Many organizations have mapped out the systems and applications of their data landscape. Many have documented their most critical business processes. Many have modeled their data domains and key attributes. But only very few have succeeded in connecting the knowledge of these three efforts. The remainder of this point of view will explain why connecting the three spheres of Data Management – systems, models, and use cases – is so critical and how it can be done, by discussing the following:
- Explanation of the three spheres
- Examples of unlocked value
- Key implementation pitfalls
- Implementation approaches
- Solution architecture components
- Key roles across the three spheres
The Three Spheres of Data Management
As mentioned, very few organizations succeed in connecting the knowledge of the three spheres of physical systems, data modeling, and business processes. They fail to reach the center of the following figure and therefore to unlock the potential benefits that (meta-)data management can offer.
For each of the three spheres, information and metadata can be documented. They include the following:
I. Physical Systems: Capture and documentation of metadata for physical systems and applications, such as table descriptions, column names, technical metadata, data lineage, data flows, and access and editing log data.
II. Data Modeling: Conceptual and logical Data Modeling, covering and clarifying data elements, data domains, owners, and definitions. This often includes business glossaries and data dictionaries.
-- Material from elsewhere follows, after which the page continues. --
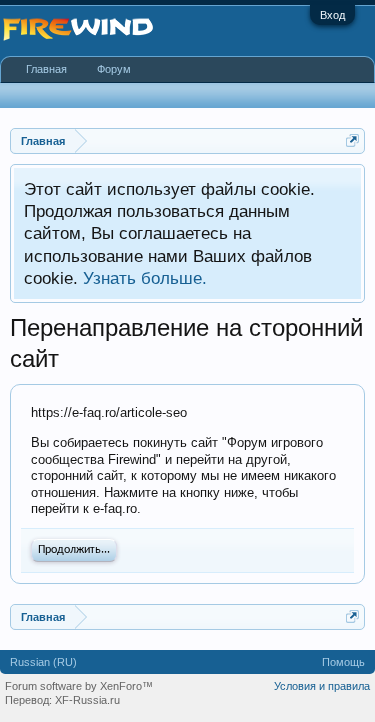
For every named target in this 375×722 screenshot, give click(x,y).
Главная (46, 69)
III. Business Processes and Use Cases: Inventory and description of the organization’s key current (and sometimes future) business processes and related use cases, often related to organizational divisions such as customer management, product or service delivery, marketing, finance, risk, and human resources.
Examples of Unlocked Value
Let’s take an example from the banking industry to understand why the three spheres mattes. I was recently part of an effort to ensure that data was fit for purpose for a bank’s anti-money laundering (AML) process. AML is a classic example of a business process that is fairly far “downstream,” heavily dependent on data from other “upstream” domains within the bank. Required input data included data on customer identification, source of funds, beneficial ownership, and transactions. Given that this process is located downstream, the lineage was followed back upstream, identifying the feeding systems and data producers.
Putting this all together, the AML process owner was enabled to very clearly articulate what data is needed (II), for what purpose (III), and through which systems (I). This was critical to convince regulators that the bank was compliant with AML regulations and standards. Additionally, the AML process owner could communicate clear requirements for the data in terms of completeness and accuracy to the upstream data and systems owners, securing its fitness for purpose.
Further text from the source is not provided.